======== RECORDED DATA
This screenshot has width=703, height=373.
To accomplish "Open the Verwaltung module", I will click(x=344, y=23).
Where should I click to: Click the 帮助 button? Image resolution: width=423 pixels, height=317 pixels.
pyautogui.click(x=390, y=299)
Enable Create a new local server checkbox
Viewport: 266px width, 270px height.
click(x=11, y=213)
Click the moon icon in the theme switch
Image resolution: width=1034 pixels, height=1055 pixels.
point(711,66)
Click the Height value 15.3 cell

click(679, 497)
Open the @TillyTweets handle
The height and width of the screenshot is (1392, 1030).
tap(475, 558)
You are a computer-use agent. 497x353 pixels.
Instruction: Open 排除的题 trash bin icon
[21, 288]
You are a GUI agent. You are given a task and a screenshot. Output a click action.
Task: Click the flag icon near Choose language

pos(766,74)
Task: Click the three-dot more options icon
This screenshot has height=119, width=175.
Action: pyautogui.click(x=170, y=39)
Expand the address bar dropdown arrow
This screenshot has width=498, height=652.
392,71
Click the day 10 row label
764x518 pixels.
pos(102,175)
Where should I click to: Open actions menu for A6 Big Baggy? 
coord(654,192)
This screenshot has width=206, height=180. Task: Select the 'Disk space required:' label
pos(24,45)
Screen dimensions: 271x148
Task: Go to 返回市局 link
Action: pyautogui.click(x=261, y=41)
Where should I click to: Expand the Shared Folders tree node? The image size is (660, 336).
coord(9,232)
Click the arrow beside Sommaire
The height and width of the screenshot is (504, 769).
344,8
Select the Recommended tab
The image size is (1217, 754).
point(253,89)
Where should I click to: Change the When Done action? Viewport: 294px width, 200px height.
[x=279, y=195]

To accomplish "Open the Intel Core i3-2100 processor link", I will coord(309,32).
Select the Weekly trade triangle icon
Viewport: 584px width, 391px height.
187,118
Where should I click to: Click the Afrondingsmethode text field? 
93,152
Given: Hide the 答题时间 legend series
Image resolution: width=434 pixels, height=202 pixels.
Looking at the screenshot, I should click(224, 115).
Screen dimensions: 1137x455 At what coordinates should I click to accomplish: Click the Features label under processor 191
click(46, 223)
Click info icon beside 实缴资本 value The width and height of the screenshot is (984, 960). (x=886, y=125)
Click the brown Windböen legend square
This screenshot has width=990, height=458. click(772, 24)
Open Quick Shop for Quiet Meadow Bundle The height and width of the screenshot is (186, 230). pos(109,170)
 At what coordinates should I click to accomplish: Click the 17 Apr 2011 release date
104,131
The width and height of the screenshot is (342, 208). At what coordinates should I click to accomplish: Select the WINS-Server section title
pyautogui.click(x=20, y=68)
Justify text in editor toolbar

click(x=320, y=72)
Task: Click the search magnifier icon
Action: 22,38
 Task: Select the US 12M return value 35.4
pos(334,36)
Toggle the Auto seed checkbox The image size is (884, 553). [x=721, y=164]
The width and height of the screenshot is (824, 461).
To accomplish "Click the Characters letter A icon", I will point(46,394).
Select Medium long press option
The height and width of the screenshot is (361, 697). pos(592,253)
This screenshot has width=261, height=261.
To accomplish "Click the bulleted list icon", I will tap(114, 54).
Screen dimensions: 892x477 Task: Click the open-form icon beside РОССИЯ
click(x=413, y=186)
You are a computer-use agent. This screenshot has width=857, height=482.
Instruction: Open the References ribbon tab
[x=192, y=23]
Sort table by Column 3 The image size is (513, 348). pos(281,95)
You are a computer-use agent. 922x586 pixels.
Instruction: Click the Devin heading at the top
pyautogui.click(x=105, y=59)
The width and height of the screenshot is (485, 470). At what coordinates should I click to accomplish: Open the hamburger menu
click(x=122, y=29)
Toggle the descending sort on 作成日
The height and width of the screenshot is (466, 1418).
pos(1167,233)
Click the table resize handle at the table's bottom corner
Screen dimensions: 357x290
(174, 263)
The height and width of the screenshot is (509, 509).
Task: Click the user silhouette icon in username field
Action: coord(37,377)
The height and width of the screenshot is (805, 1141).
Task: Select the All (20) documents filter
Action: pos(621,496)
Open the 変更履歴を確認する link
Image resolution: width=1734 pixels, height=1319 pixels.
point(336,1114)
================
_INSTRUCTIONS TO FOLLOW_. Copy the lines above that hold the word "agent".

_ANSWER TO THE PROBLEM_.
You are a computer-use agent. 497x353 pixels.
You are a GUI agent. You are given a task and a screenshot. Output a click action.
You are a computer-use agent. This screenshot has width=857, height=482.
You are a computer-use agent. 922x586 pixels.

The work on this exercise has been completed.